Re: marketing Aria Cohousing in Denver to families
From: Mabel Liang and Bob Leigh (mabelandbobtwomeeps.com)
Date: Sat, 1 Oct 2016 19:12:04 -0700 (PDT)
Hi Phil (who lives downstairs from us!), 

I don't pretend to understand, but we had wanted our 3+ bedroom
apartment to be all on one level, and the architect told us he couldn't
do it within the constraints of the footprint (which was already
pre-ordained for him by the previous plans filed with the city).   

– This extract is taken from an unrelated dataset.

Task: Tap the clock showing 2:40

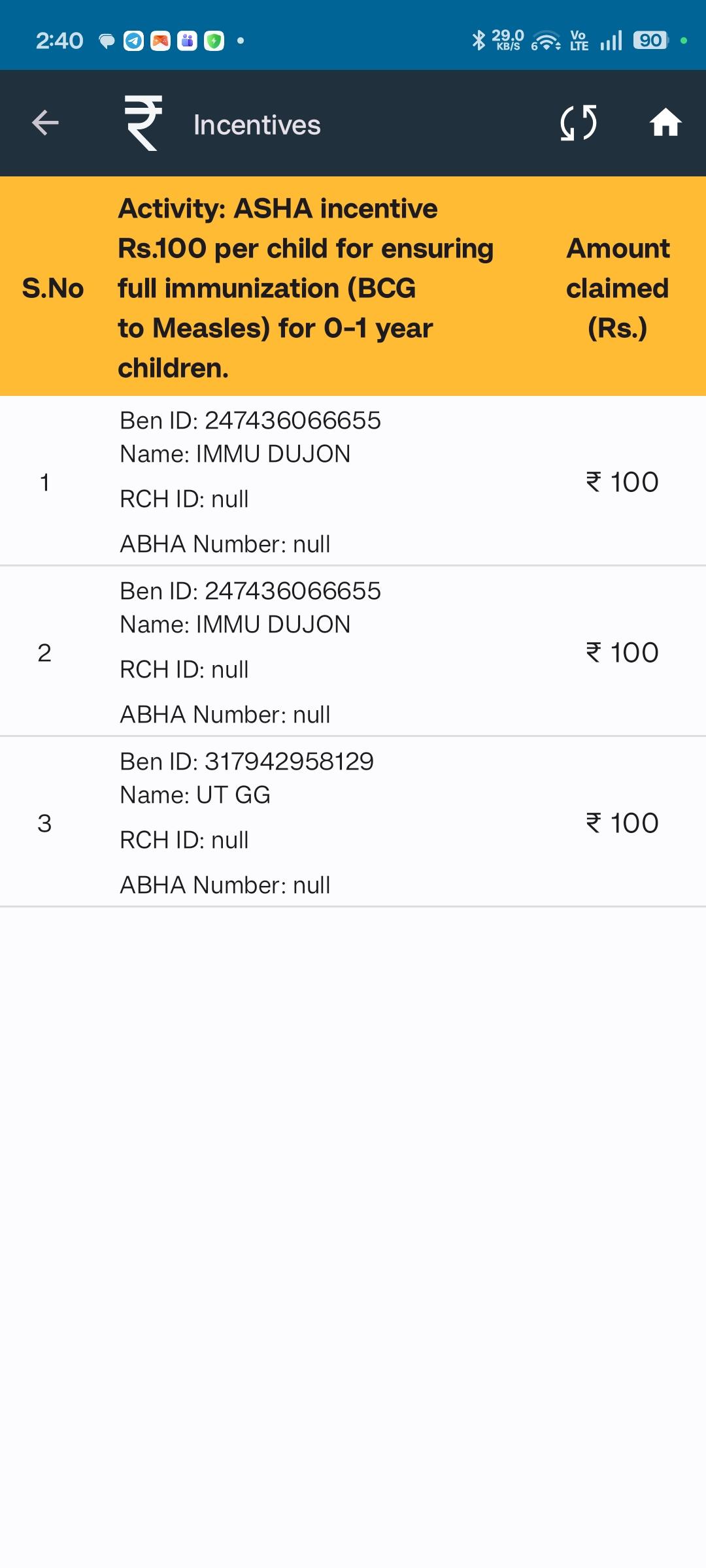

I think part of it has to do with the fact that with our commitment to
visitability (see http://www.visitability.org/), we were putting either
an elevator or a lift in both of our apartment buildings.  By having the
second floor of apartments be reachable only within the apartments, it
means that the 4-story building only needed an elevator to go to the 3rd
floor, and the 3-story building only needed a lift to go between the 1st
and 2nd floors.  Thus saving money.

-- Mabel :-)

mabel [at] twomeeps.com
Mabel Liang
Software Engineer turned Gardener
Cornerstone Village Cohousing
Cambridge, MA

On 2016-10-01 06:52, R Philip Dowds wrote:

> Actually, there is a lot of construction technology available for effective 
> noise mitigation.  For instance, in wood frame construction, there is the 
> option of including a subfloor of 1" or 1 1/2" thick "Gyp Crete" or 
> "cementitious underlayment".  Combine this with a ceiling hung on resilient 
> clips (not nailed direct to the floor structure), and acoustic isolation 
> between units gets pretty good.  "Extra" cost is the main reason why this 
> very routine technology gets squeezed out of the project construction budget.
> 
> The building I live in is an elevatored, four story wood frame construction 
> with the usual common egress stairs.  But the unit layouts feature a number 
> of un-flats:  larger apartments divided into two stories with an internal 
> stair.  Frankly, I've never much understood this approach:  The additional 
> unit stairs consume space and add cost, and make much of the apartment 
> inaccessible to the mobility-impaired.  In my opinion, the identical floor 
> areas would be more useful if kept in the flat-over-flat format.  With proper 
> sound isolation, of course.  Eliminating the internal stairs could go a long 
> way to paying for the Gyp Crete.
> 
> Thanks,
> Philip Dowds
> Cornerstone Village Cohousing
> Cambridge, MA
> 
>> On Sep 29, 2016, at 5:39 PM, Beverly Jones Redekop <beverly.jones.redekop 
>> [at] gmail.com> wrote:
>> 
>> 3.  AVOID STACKED FLATS AT ALL COSTS!  Our ugliest conflicts have been the
>> result of larger units (1440 s.f. with three bedrooms) stacked above
>> smaller units (1000 s.f. two bedrooms).  Families live above empty-nesters,
>> and our side-to-side soundproofing works great, but the above & below
>> doesn't work much at all.  Noise leads to short tempers and nasty
>> comments.  It would have been so much better to have these units side by
>> side as stacked personal homes (the 1000 s.f. as 500 down and 500 up; the
>> 1440 as 720 down and 720 up).  If you must have a few 1000 s.f. units all
>> on one level for accessibility, put a unit that is severely skewed towards
>> child-free households above, such as a tiny studio or one bedroom...or
>> common house storage or something.  You will be tempted to stack units to
>> save money, but it is the worst possible disaster you could ever inflict
>> upon yourselves....and aren't personal interior staircases cheaper than
>> public exterior staircases anyhow?